By Kelly Carson, Editor
We can feel your excitement. You’ve just returned from the American Hair Loss Council’s HairNow 2023. You found your perfect mentor to help you navigate your career to the next level and beyond.
The big question now? Are you ready to do the work necessary for this relationship?
The mentor-mentee relationship can evolve into a lifelong friendship or devolve into an experience that makes you question everything. However, there are steps that you, as a mentee, can and should take to ensure you are developing a relationship of a lifetime.
The Young Entrepreneurs Council says, “Every entrepreneur can benefit from the advice of a mentor (or two), especially one who has seen some success already and can offer needed perspective. The problem is, we often waste their time — and our own — with meaningless questions that don’t get to the heart of the issues we face.”

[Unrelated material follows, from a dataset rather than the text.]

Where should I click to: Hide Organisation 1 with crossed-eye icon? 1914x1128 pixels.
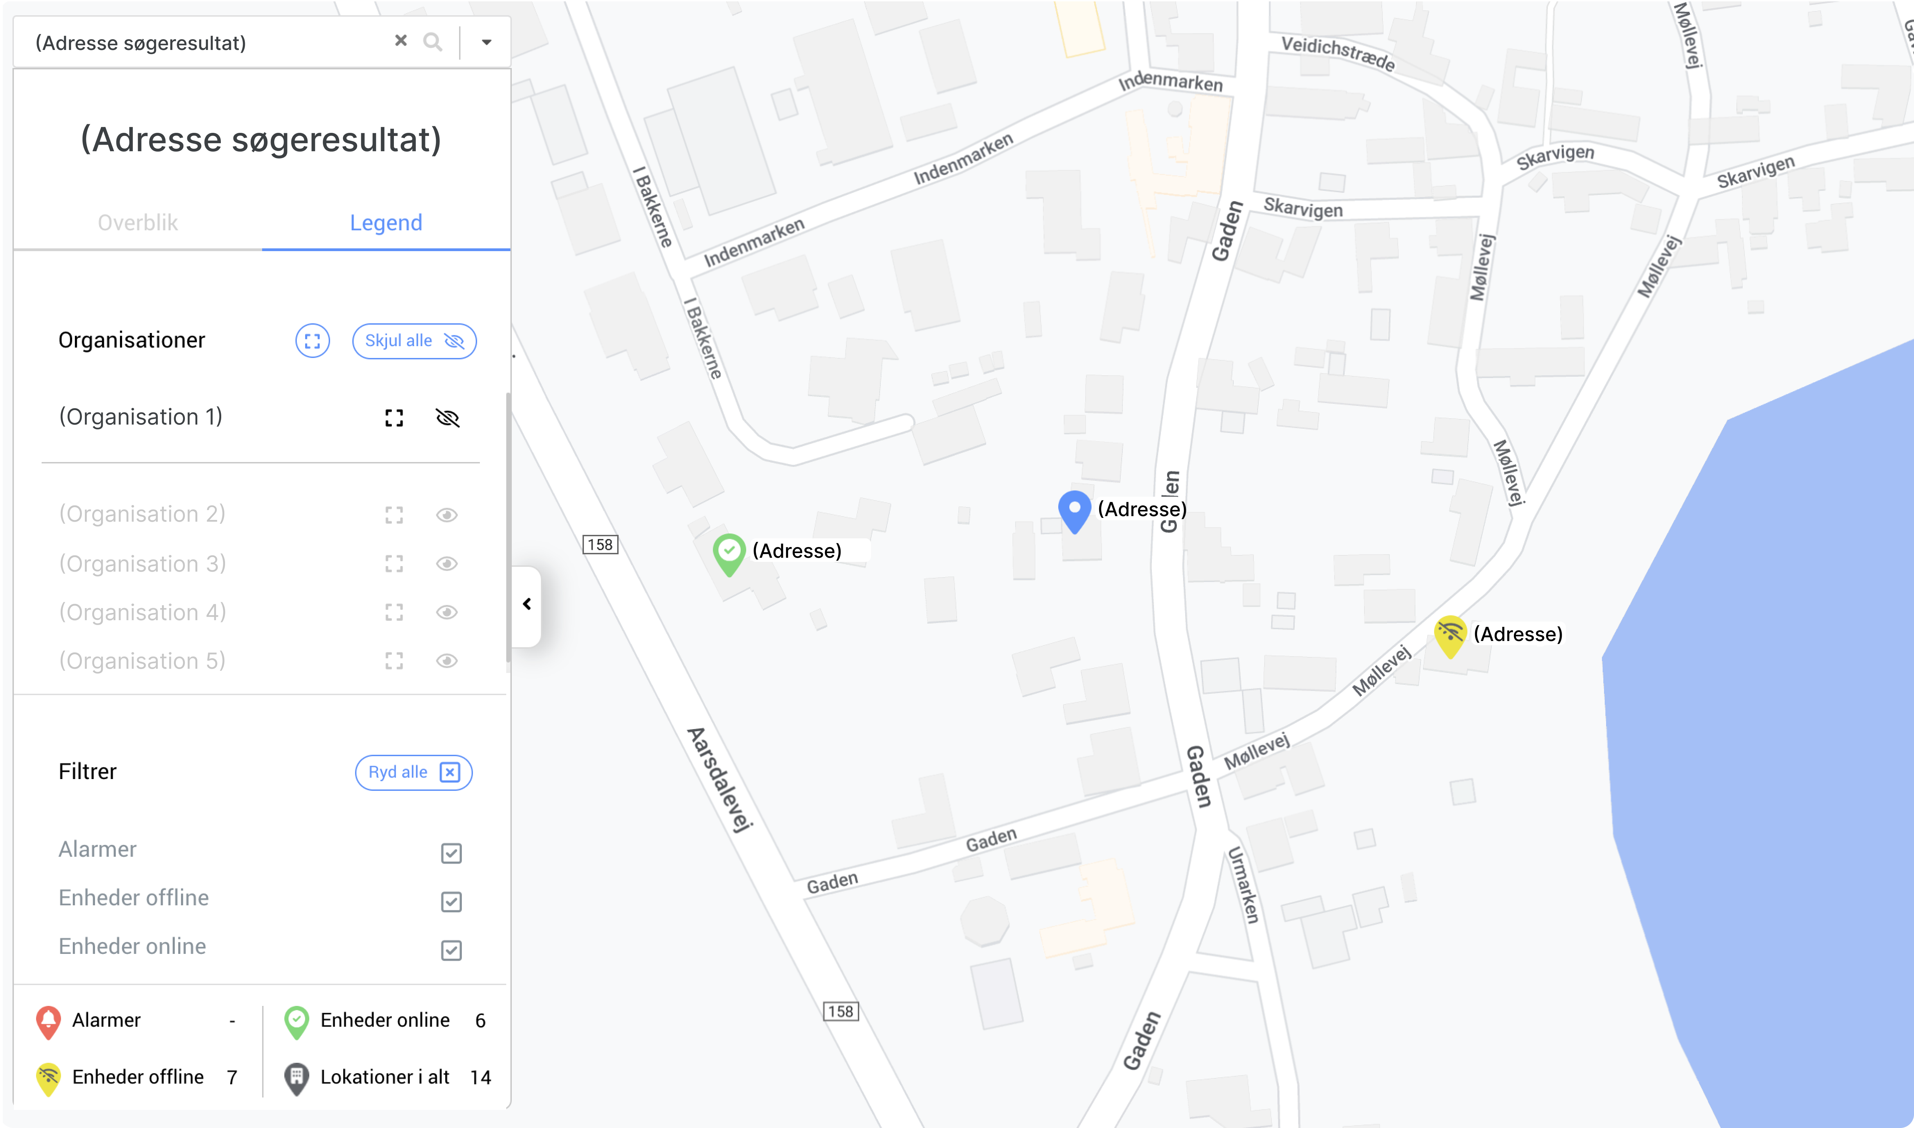tap(448, 418)
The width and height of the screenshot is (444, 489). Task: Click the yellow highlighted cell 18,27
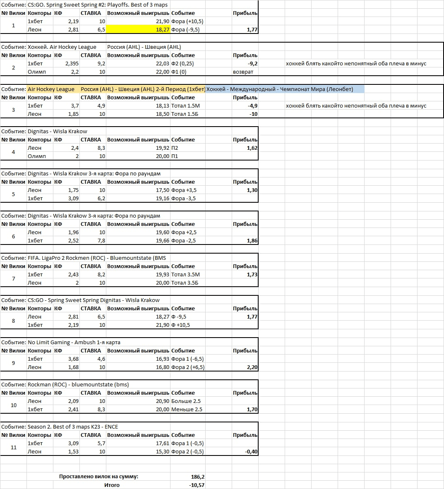click(138, 29)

It’s often just a matter of how you ask questions. Instead of, “What should I do?” the better question may be, “What would you do if you were me?” the council says on its website.
Writer Lor Hil, who publishes on the website Clearvoice.com, says in a recent article that a good mentee must “do the work before and after.”
“You need to be consistent and put your best work and creative efforts out into the world if you want to work with great mentors and leaders,” Hil says. “Do this now even if you do not have a mentor yet. That way when you find the right mentor, they can see that you are doing the work and will be more willing to help.
“You will also already have some momentum built up and will know what areas you need the most help to keep moving forward, expand, and grow. No one wants to waste their precious time on someone who is not going to put in the effort. Do the work. Before the mentor and after,” she says.
Importantly, she writes, be teachable. Just because you have your license to practice doesn’t mean you’re the expert. Remember, you are the mentee. Your mentor is the expert.
“Implement what you learn,” Hil says. “Knowledge is only power if you use it. Take whatever you are learning and evaluate how you can use it in your life and business to bring positive change and then take the actions needed to implement the lessons.”
“Being a great mentee means being dedicated to learning and practicing new skills,” as Ashira Prossack writes in an article for Forbes.
“Curiosity will serve you well as a mentee. You should be hungry to learn, improve, and grow. In a way, this relationship is almost entirely focused on you, so take advantage of that,” she said. “Ask thought-provoking questions that lead to discussions. Have a hearty debate over an issue you feel passionate about. Ask questions that only your mentor can answer about their careers and experiences at work.”